Something fascinating about late night this week was how unnewsworthy a week it was. It was announced that New York would convene a new grand jury to look into Trump’s business dealings, and the late-night hosts were like, “Yeah, and?” We’ve all been through this dance so many times, not even the people who have to come up with timely jokes every night could be roused. The jokes, instead, were about how unlikely it was that this grand jury would amount to anything.
That’s not to say it was a totally uneventful week. The season finale of Tiny Secret Whispers completely switched the genre of the show, which is huge. Dave Grohl co-hosted The Tonight Show with Jimmy Fallon. The two sang into the same microphone, which was only mildly bone-chilling after a year of COVID safety precautions being hammered into our skulls. And Ziwe interviewed Andrew Yang, whose complete inability to be humbled or cowed posed a real challenge for the Showtime host. How do you shame the unshameable? It’s the problem of our age. Here’s what worked best in this weird news week.
5. The Late Late Show’s Corporate Synergy
Andrew Rannells made the rounds on late night this week, appearing on The Late Late Show and A Little Late With Lilly Singh. On Corden, Rannells talked about his brief flirtation with being a late ’90s club kid, and girl, same. Who among us didn’t see Party Monster and think, I would simply murder anyone for ketamine, then come up with a high-concept makeup look? Rannells’s club kid look was a shirt that read “HOOKER 2000” and that Debbie Harry complimented. But the best moment with Corden was when he acknowledged the main reason he’d had the whole Black Monday crew on the show was because Showtime and CBS are owned by the same company. As every media company buys every other company, it’s nice to see a late-night host help us all learn media literacy.

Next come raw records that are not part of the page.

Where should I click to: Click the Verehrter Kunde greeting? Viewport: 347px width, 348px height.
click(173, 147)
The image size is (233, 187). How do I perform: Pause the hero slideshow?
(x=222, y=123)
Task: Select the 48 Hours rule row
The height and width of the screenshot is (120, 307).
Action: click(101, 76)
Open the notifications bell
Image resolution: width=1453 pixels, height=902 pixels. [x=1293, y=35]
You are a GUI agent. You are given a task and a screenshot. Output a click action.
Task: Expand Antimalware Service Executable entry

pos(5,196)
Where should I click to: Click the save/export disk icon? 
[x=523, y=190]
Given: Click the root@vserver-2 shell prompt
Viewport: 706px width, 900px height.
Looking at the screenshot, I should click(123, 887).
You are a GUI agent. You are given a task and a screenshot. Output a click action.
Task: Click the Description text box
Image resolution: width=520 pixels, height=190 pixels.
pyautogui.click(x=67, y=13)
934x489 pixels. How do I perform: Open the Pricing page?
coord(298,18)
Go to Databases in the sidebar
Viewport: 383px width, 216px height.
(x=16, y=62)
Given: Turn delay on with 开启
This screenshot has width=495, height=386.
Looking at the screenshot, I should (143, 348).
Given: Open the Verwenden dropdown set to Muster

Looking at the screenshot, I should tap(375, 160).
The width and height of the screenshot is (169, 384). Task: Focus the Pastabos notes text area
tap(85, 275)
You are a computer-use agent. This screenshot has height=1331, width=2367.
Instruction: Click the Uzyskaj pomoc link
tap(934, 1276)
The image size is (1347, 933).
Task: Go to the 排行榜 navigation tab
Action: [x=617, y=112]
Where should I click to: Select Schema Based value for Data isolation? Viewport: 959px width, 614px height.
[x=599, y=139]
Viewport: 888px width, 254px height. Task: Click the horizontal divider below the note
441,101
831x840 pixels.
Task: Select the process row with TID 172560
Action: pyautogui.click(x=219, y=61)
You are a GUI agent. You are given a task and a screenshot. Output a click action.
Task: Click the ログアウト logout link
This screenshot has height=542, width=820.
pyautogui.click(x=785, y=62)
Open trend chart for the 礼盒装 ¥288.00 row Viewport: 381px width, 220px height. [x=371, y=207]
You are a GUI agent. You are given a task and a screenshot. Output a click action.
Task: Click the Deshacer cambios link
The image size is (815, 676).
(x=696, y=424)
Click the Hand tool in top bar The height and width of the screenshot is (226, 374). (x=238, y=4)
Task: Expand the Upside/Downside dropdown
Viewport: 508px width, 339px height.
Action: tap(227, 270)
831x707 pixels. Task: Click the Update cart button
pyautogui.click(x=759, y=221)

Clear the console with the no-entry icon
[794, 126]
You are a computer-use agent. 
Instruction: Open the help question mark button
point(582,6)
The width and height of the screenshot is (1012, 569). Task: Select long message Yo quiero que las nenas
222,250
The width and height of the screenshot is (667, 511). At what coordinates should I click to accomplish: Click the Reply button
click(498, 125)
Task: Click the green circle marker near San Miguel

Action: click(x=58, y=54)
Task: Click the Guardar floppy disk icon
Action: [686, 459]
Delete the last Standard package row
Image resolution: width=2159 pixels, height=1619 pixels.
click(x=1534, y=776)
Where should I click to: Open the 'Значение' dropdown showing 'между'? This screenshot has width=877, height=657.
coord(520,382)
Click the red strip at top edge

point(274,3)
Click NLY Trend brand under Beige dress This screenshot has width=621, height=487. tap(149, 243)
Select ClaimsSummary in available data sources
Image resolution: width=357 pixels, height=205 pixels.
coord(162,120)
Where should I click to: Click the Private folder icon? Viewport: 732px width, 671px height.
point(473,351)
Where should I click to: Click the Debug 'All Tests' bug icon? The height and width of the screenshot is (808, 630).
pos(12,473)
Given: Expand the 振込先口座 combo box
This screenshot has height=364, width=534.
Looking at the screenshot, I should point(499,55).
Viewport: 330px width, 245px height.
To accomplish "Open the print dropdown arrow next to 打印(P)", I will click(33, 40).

4. Amber Ruffin Turns Marjorie Taylor Greene Into Pennywise the Clown
Cecily Strong’s Marjorie Taylor Greene is already the stuff of legend, so it was ballsy for The Amber Ruffin Show to try a take on her. Ruffin’s “Jokes Seth Can’t Tell” co-host Jenny Hagel found a way, though. Hagel leaned into the implied violence of Taylor Greene, serving Bill Skarsgård Pennywise in her performance. Hopefully it’ll be a recurring impression. Or not, because the real hope is that she’ll stop being noteworthy enough to do an impression of her. But if Marjorie Taylor Greene has to be a person, Jenny Hagel should keep dunking on her.
3. Late Night’s Single-Issue Mayoral Candidate
America should not have to care about the New York City mayoral race. Fun fact: Most people do not live there! But Late Night With Seth Meyers found a way to dial into the specific weirdness of New York with a fictional gal running for mayor on one platform: to be able to see the abandoned subway stop under City Hall. Weirdos that got into urban exploration in the early aughts (me) and/or watch too many Insider infotainment YouTube videos (also me) know all about the secret and almost certainly cursed MTA stations, and it’s nice to finally see a politician who gets it.
2. BTS Shows You How Fingers Work on The Late Show
Fresh off their McDonald’s menu triumph, BTS stopped by The Late Show With Stephen Colbert to let Americans know all the cool Korean hand gestures. Unsatisfied with merely introducing the finger heart, the K-pop group introduced such gestures as “someone stole my pogo stick” and “summon Stephen Colbert from the void.” J-Hope may think Conan O’Brien is named Curtain, but we can bet he knows Colbert now.
1. John Oliver Punks Local News, Summons George Clooney
Speaking of summoning folks, John Oliver can summon George Clooney with a snap of his fingers. Oliver illustrated that in his May 23 episode, which looked at all the sponsored content on local news. Apparently you can just buy local news coverage for your snake-oil faux-medical nonsense. Which is exactly what Oliver did. The Last Week Tonight team “invented” some sort of blanket that magnetizes your pussy back into fighting shape and managed to get it on local news stations across the country. It was nice to see Oliver and company get back to stunt journalism. They’re truly the heirs apparent to Nellie Bly, who got herself institutionalized in the 19th century to expose the inhumane conditions of the mental institutions of the day. Plenty of content this week was funny; only one show managed to affect corporate policy on news stations.